An endoscopic retrograde cholangiopancreatography (ERCP) allows the doctor to look for and remove gallstones. An endoscope is inserted through the mouth, and a contrast medium is injected so the ducts appear on the monitor. The stone can then be scooped out in a tiny basket attached to the endoscope. This is a more invasive test, and is used selectively.
If gallstones aren’t causing symptoms, treatment is generally unnecessary. However, gallbladder attacks can be serious, and generally recur. Gallbladder removal, or cholecystectomy, will relieve gallstones. The American Medical Association and the American College of Surgeons list cholecystectomy as one of the most common surgeries in the United States.
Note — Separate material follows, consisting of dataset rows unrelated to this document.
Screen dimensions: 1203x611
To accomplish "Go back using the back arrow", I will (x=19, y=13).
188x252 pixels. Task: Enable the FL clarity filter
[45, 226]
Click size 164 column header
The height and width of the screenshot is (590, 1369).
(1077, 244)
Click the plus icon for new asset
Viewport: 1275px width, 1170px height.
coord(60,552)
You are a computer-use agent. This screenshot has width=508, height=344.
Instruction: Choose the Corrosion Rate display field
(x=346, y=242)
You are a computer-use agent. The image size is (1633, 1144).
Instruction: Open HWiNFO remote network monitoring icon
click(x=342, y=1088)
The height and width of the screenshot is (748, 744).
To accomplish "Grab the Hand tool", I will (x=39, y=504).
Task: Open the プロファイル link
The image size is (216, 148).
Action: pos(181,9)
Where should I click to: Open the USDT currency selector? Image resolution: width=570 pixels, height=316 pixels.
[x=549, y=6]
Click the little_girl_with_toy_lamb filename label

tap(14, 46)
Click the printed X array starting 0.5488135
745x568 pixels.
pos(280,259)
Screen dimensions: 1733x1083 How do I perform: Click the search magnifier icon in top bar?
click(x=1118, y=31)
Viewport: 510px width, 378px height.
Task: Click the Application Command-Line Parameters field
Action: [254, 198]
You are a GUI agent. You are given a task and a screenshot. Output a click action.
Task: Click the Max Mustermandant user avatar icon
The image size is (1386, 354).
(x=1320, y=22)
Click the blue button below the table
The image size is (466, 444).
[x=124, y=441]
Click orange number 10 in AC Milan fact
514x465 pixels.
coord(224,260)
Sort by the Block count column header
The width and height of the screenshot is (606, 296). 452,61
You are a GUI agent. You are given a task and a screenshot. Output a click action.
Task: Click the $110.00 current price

A laparoscopic cholecystectomy is used about 80% of the time. This surgery is less invasive and has fewer complications than an open cholecystectomy.
There are a a few nonsurgical treatments for cholesterol gallstones, but these are only used when there is some reason a patient can’t undergo surgery. Gallstones can frequently recur within five years after nonsurgical treatments.
Oral dissolution therapy involves medication (Actigall or Chenix) that contain bile acids to dissolve small cholesterol stones. It can take several months or even years for all gallstones to be dissolved via this method. Shock wave lithotripsy may be used along with Actigall. In this treatment, a lithotripter generates shock waves that break the gallstone into smaller pieces.
Doctors will often recommend dietary changes in addition to surgical or nonsurgical treatment. A proper diet is essential to an optimal digestive system.